Nicolas Sarkozy n’est pas un
justiciable comme les autres. Les mis en examen ne sont pas tous amis de
Lagardère et de Bouygues. Ils n’ont pas tous la possibilité d’occuper l’antenne
pendant plus de vingt minutes à une heure de grande écoute pour débiter des «
vérités » arrangées et se livrer à des attaques en règle contre les juges
d’instruction et le pouvoir en place.
Que retenir des déclarations de l’ancien
président de la République qui aspire à le redevenir ? Il veut se faire passer pour
une victime. Il précise quand même au passage que s’il a commis des fautes (on
ne sait jamais !) il en assumera les conséquences. C’est bien de le préciser
parce que de toutes les façons, il ne pourra pas faire autrement.
A quoi a donc servi cette
interview télévisée sinon à accuser le ciel et la terre sans rien préciser des
actes qu’on lui reproche ? Pas un mot sur les écoutes (sauf pour se plaindre de
la forme) pas un mot sur ses téléphones portables achetés sous de faux noms,
pas un mot sur le magistrat de la Cour de Cassation qui souhaitait un bon poste
à Monaco, pas un mot sur les taupes policières ou judiciaires qui renseignaient
Sarko et son avocat sur le déroulement des affaires Bettencourt, Kadhafi et
compagnie. « Corruption active », « trafic d'influence » et « recel de violation du secret professionnel » sont des délits potentiels gravissimes !
Sur les faits qu'on lui reproche, Sarko est
demeuré étrangement silencieux. Le dossier est si lourd qu’il n’a qu’une
solution pour s’en sortir : reprendre la tête de l’UMP, faire durer les
affaires le plus longtemps possible pour gagner 2017, tenter d’être réélu pour
bénéficier de l’immunité présidentielle. Ce ne sera pas simple mais ce n’est
pas impossible. Il est vrai que 65 % des Français considèrent que l’ancien
président est traité comme tout un chacun, qu’il n’y a pas d’acharnement
particulier à son égard.
Et pourtant, l’orchestration de la contre-attaque
contre les deux « dames » (1) comme il dit, visant à les faire passer pour des
juges rouges assoiffées du sang de Sarko et à le détruire, est une opération
évidente d’enfumage destinée à masquer l’essentiel. François Hollande l’a bien
compris qui a donné comme consigne à la gauche de se taire, de ne pas commenter
les propos de l’ancien chef de l’Etat, de le laisser « boxer dans le vide ».

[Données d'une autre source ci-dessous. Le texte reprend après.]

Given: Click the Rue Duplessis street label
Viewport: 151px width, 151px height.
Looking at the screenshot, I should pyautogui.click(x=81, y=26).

Sans adversaire face à lui, Sarko va se battre contre son ombre et aussi contre
la réalité d’un dossier judiciaire lourd que ses avocats vont tenter de
minimiser voire d’annuler dans notre état de droit.
Il est particulièrement
réjouissant d’entendre les adversaires de Sarko au sein de l’UMP l’assurer de
toute leur sympathie et de leur compassion, espérer que son innocence (sic)
sera reconnue, conscients qu’ils sont que l’affaire en cours ne sera pas la
seule à troubler les nuits du mari de Carla. Une certaine affaire Bygmalion est
dans les cartons. Sarko anticipe la suite puisqu’interrogé, hier soir, sur le
financement de la dernière campagne présidentielle, il a rejeté toutes les
fautes sur l’UMP. Ses comptes de campagne ont été rejetés pour un dépassement
de 400 000 euros. Alain Juppé et François Fillon vont la jouer « cool ». Ils savent que le temps judiciaire n'est pas le temps politique ou médiatique. « Plus la patience est grande, plus belle est la vengeance. »
(1) M. Sarkozy ne cite pas
les noms des deux juges d’instruction qui l’ont mis en examen. Ce serait leur
faire trop d’honneur. Il s’agit de Mmes Simon et Tépaut, objets de sarcasmes et
de suspicion de la part du premier cercle sarkozyste.